# anyone been in the woods



## schrooming nana (Oct 17, 2012)

I'm off the next couple days and going to hit the woods can't wait, been stuck at work, there should be a law against working on days like they were this weekend. Grow mushrooms grow!!!!!


----------



## lannyf (Apr 30, 2013)

Went out yesterday in southern MN because it was too beautiful not too. I didn't have high hopes, so they weren't crushed when I didn't find a single fungus of any species from this year.


----------



## walking crow (Apr 30, 2013)

I went for a walk yesterday back to one of my early spots. It appears to be early April in the woods. The ground temp was still in the 30's &amp; 40's. I also found frost on the Northern Slopes. It was still nice to stretch the legs a bit.


----------



## brooke (Apr 17, 2013)

Not yet, still too early. Our magnolias are only just starting to show their flower buds.


----------



## schrooming nana (Oct 17, 2012)

Went out yesterday, what a awesome day!!! Couldn't of asked for better weather. Me and the daughter went for a road trip down south of the cities. 
The only thing that would of made it better was to find a morel.I did find a bunch of ramps, they were ok in size and great in my omlet. Went to several spots where everything looked real good but the ground was really dry. Appearantly they are not getting what we are getting here in the cities. 

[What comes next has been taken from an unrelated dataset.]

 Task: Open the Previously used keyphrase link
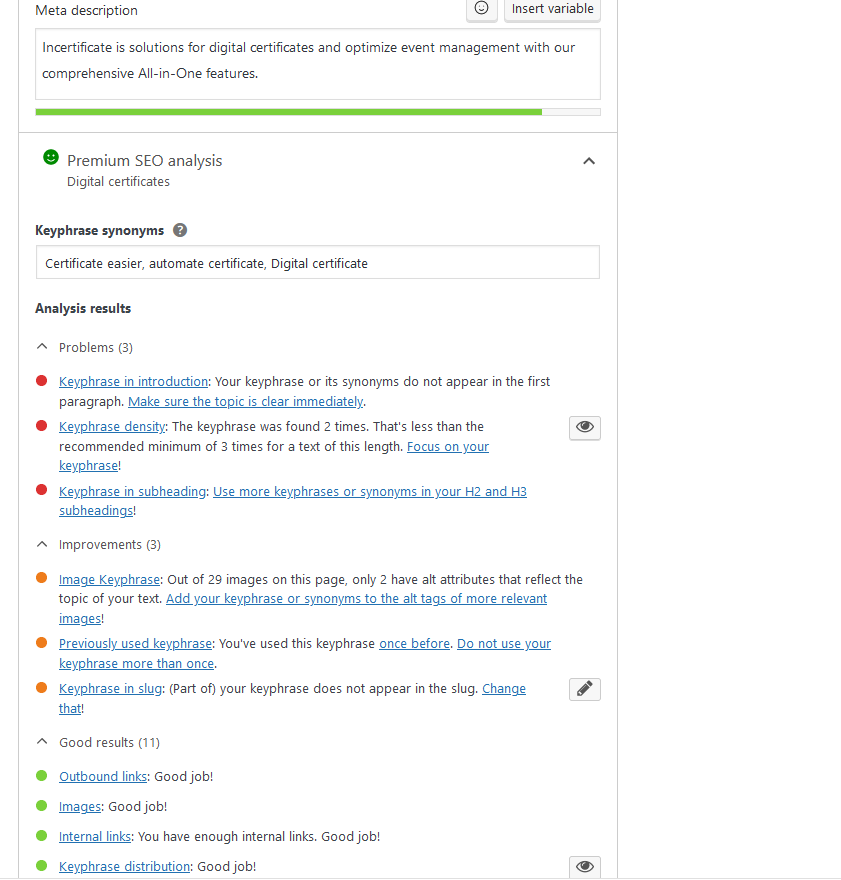click(x=135, y=644)
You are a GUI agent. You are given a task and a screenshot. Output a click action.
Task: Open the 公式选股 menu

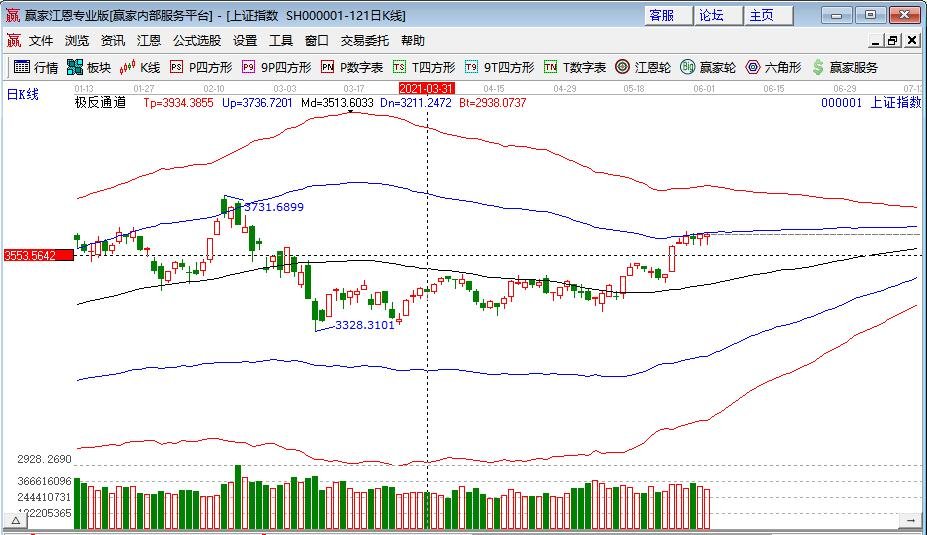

The one thing I did notice was where one of the spots it looked real good there was a lot of black walnuts, What affect do they have on mushrooms since I know I have issues with my garden and my neighbors tree since it has now matured??

Stopped at a couple of spots closer to home on the way back, they are still in hidding they weren't given the false hope that spring had arrived and stayed well hidden lol It was great to get in the woods even if I came home empty handed.


----------



## nnielsen83 (May 9, 2013)

not yet too cool im guessing we wont see them until memorial weekend in our neck of the woods


----------